Le Britannique Jack Eyers a aussi été le premier mannequin amputé à se produire à New York. Il portait des créations d'Antonio Urzi, auteur d'une collection haute couture pour handicapés que le jeune homme a également présentée à Milan.
Sur les podiums paradent de jeunes femmes élancées, souvent blondes. "C'est un peu étrange", confie Rika Tatsuno, une des rares top models du cru. "C'est certain, nous aimerions voir plus de Japonaises". Les Asiatiques en général sont peu nombreux (seulement 10 à 15%) et la diversité ethnique bien faible durant cet événement. Et quand elles apparaissent, c'est quasiment toujours vêtues de "wafuku" (tenues japonaises) comme les kimonos du créateur spécialisé Jotaro Saito. Dès que l'on aborde le registre occidental ("yofuku"), les mannequins locaux peuvent rester au vestiaire, même s'il s'agit de collections de facture japonaise destinées à un public de même nationalité. "C'est tout à fait normal", se justifie Hiroki Uemura, qui a fait ses premiers pas avec la griffe "ByU", version adulte de la populaire esthétique "kawaï", mâtinée du style "dépareillé" de la comédienne et chanteuse britannique Jane Birkin. "Si je dessinais des habits traditionnels, je choisirais des mannequins japonais. Dans mes collections, je cherche certes à mettre en avant l'aspect made in Japan mais les Japonais sont attirés par l'Europe et les pays étrangers, donc pour promouvoir l'image de la marque, je fais appel à des mannequins venus d'ailleurs", explique-t-il. L'Ukrainienne Kali Myronenko, qui a découvert la scène tokyoïte quand elle avait 17 ans, s'est installée dans la capitale où son apparence diaphane lui attire des contrats. Pour elle, tout s'explique par la fascination des Japonais envers l'Occident, qui va jusqu'à en pousser certains à se blanchir la peau, se décolorer les cheveux et se coller des lentilles de couleur bleue sur les yeux. Kali Myronenko "adorerait" côtoyer un plus grand nombre de mannequins japonais à Tokyo, où le travail est plus agréable qu'à Paris ou Milan. "J'adore la manière d'être des Japonais, le respect avec lequel ils traitent leur interlocuteur, quel que soit son rang".

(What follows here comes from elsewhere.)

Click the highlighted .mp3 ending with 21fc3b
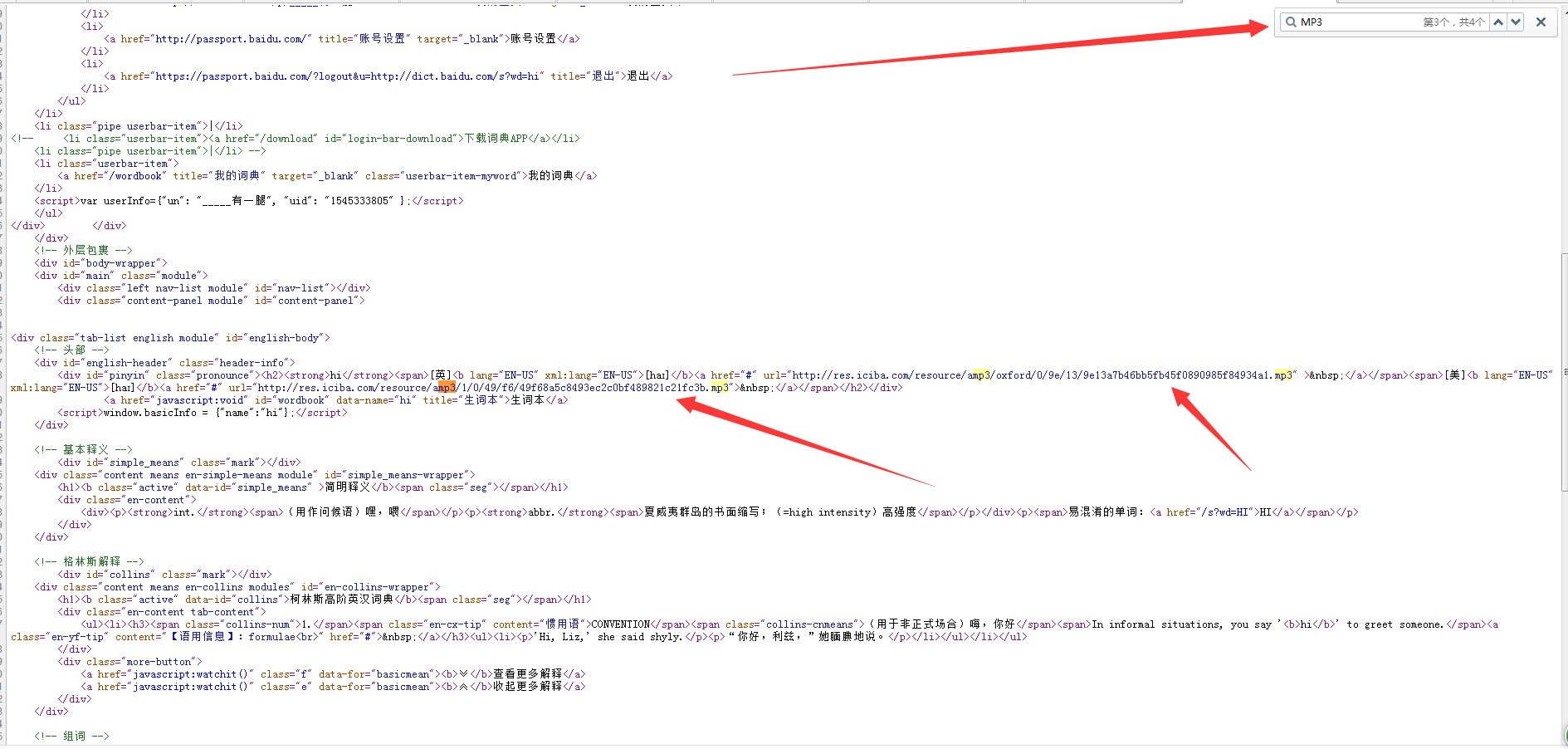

"Nous avons envie de regarder défiler des gens que nous considérons comme l'archétype de la beauté", telle qu'érigée par les magazines de mode, souligne Kaori Yasuike, qui travaille dans les relations avec la presse. En 2014, Vogue Japon n'a ainsi consacré qu'une de ses quatorze unes à une Japonaise, selon le forum en ligne "The fashion spot". Pour dénicher la perle rare, les agents japonais s'aventurent en Europe de l'Est ou en Russie et concoctent des contrats attractifs incluant billets d'avion et appartements... raconte Bobbie Tanabe, directeur de casting de la Fashion week. Au final, il leur en coûte deux fois plus que s'ils recrutaient sur place. Et pendant ce temps, les jeunes mannequins japonais vont tenter leur chance dans d'autres cités de la mode. En optant pour des mannequins étrangers, la Fashion week de Tokyo, lancée il y a une dizaine d'années mais qui peine toujours à attirer les grands noms de l'habillement, espère aussi se faire une place internationale. Les couturiers "ne peuvent pas juste cibler le marché asiatique", concède Rika Tatsuno.